▶ [REQUIREMENTS]
**A)** Say yes or no to whether each statement agrees with the 1.4 docs commit, quoting the words that decide it: (i) the 2.0 migration guide is now a finished migration guide; (ii) the dragon has been given a name; (iii) the change adds lines to one file.
**B)** Pick up the 1.4 docs commit after its last line and keep writing it.

▶ [TEXT]
--- --- ---

Documentation updates for 1.4

* major additions to 1.4 migration doc; removed additional
  verbosity regarding caching methodology and reorganized the
  doc to present itself more as a "what's changed" guide

* as we now have a path for asyncio, update that doc so that
  we aren't spreading obsolete information

* updates to the 2.0 migration guide with latest info, however
  this is still an architecture doc and not a migration guide
  yet, will need further rework.

* start really talking about 1.x vs. 2.0 style everywhere.  Querying
  is most of the docs so this is going to be a prominent
  theme, start getting it to fit in

* Add introductory documentation for ORM example sections as these
  are too sparse

* new documentation for do_orm_execute(), many separate sections,
  adding deprecation notes to before_compile() and similar

* new example suites to illustrate do_orm_execute(),
  with_loader_criteria()

* modernized horizontal sharding examples and added a separate
  example to distinguish between multiple databases and single
  database w/ multiple tables use case

* introducing DEEP ALCHEMY, will use zzzeeksphinx 1.1.6

* no name for the alchemist yet however the dragon's name
  is Flambé

Change-Id: Id6b5c03b1ce9ddb7b280f66792212a0ef0a1c541

1 files changed, 0 insertions, 299 deletions

diff --git a/examples/sharding/attribute_shard.py b/examples/sharding/attribute_shard.py
deleted file mode 100644
index 7b8f87d90..000000000
--- a/examples/sharding/attribute_shard.py
+++ /dev/null
@@ -1,299 +0,0 @@
-import datetime
-
-from sqlalchemy import Column
-from sqlalchemy import create_engine
-from sqlalchemy import DateTime
-from sqlalchemy import Float
-from sqlalchemy import ForeignKey
-from sqlalchemy import inspect
-from sqlalchemy import Integer
-from sqlalchemy import String
-from sqlalchemy import Table
-from sqlalchemy.ext.declarative import declarative_base
-from sqlalchemy.ext.horizontal_shard import ShardedSession
-from sqlalchemy.orm import relationship
-from sqlalchemy.orm import sessionmaker
-from sqlalchemy.sql import operators
-from sqlalchemy.sql import visitors
-
-
-echo = True
-db1 = create_engine("sqlite://", echo=echo)

--- --- ---

Dataset excerpt

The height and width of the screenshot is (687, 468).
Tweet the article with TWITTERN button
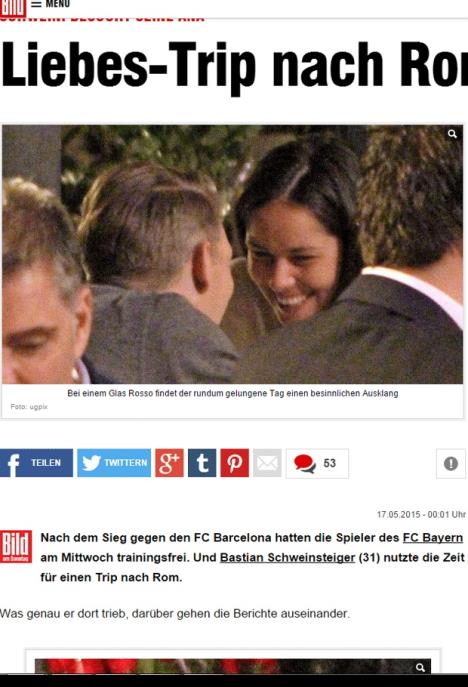(114, 463)
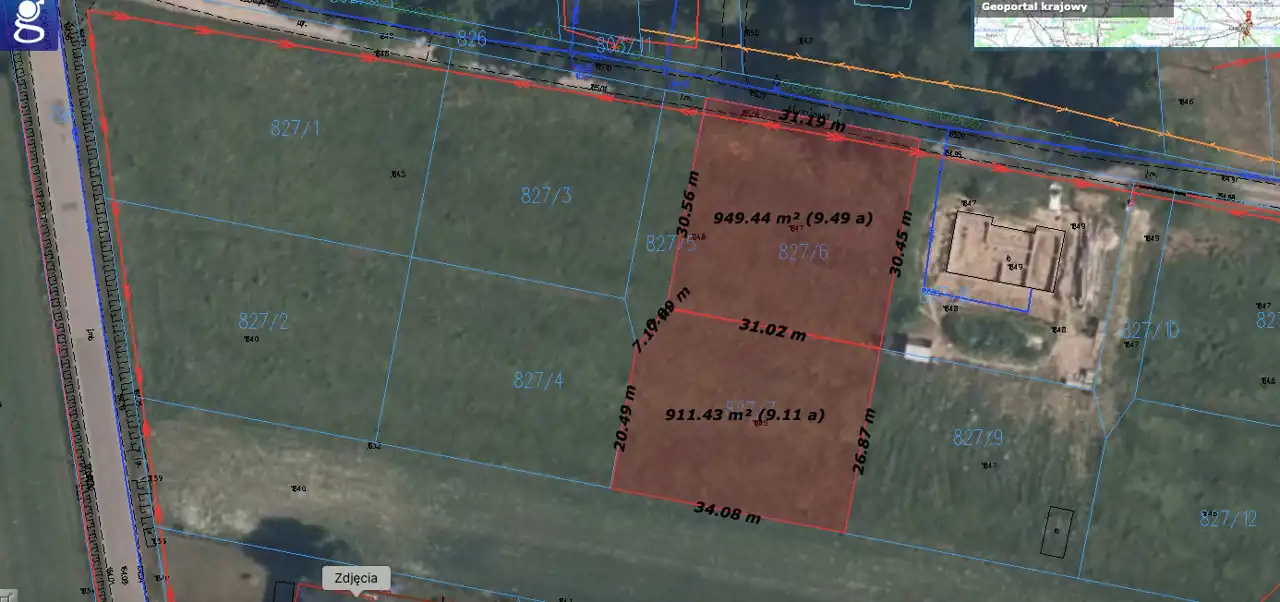
Task: Click the 34.08 m edge length label
Action: (x=727, y=514)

--- --- ---

▶ [ANSWER SET]
**A)**
(i) No: "this is still an architecture doc and not a migration guide yet"
(ii) Yes: "the dragon's name is Flambé"
(iii) No: "1 files changed, 0 insertions, 299 deletions"

**B)**
-db2 = create_engine("sqlite://", echo=echo)
-db3 = create_engine("sqlite://", echo=echo)
-db4 = create_engine("sqlite://", echo=echo)
-
-
-# create session function.  this binds the shard ids
-# to databases within a ShardedSession and returns it.
-create_session = sessionmaker(class_=ShardedSession)
-
-create_session.configure(
-    shards={
-        "north_america": db1,
-        "asia": db2,
-        "europe": db3,
-        "south_america": db4,
-    }
-)
-
-
-# mappings and tables
-Base = declarative_base()
-
-# we need a way to create identifiers which are unique across all databases.
-# one easy way would be to just use a composite primary key, where  one value
-# is the shard id.  but here, we'll show something more "generic", an id
-# generation function.  we'll use a simplistic "id table" stored in database
-# #1.  Any other method will do just as well; UUID, hilo, application-specific,
-# etc.
-
-ids = Table("ids", Base.metadata, Column("nextid", Integer, nullable=False))
-
-
-def id_generator(ctx):
-    # in reality, might want to use a separate transaction for this.
-    with db1.connect() as conn:
-        nextid = conn.scalar(ids.select(for_update=True))
-        conn.execute(ids.update(values={ids.c.nextid: ids.c.nextid + 1}))
-    return nextid
-
-
-# table setup.  we'll store a lead table of continents/cities, and a secondary
-# table storing locations. a particular row will be placed in the database
-# whose shard id corresponds to the 'continent'.  in this setup, secondary rows
-# in 'weather_reports' will be placed in the same DB as that of the parent, but
-# this can be changed if you're willing to write more complex sharding
-# functions.
-
-
-class WeatherLocation(Base):
-    __tablename__ = "weather_locations"
-
-    id = Column(Integer, primary_key=True, default=id_generator)
-    continent = Column(String(30), nullable=False)
-    city = Column(String(50), nullable=False)
-
-    reports = relationship("Report", backref="location")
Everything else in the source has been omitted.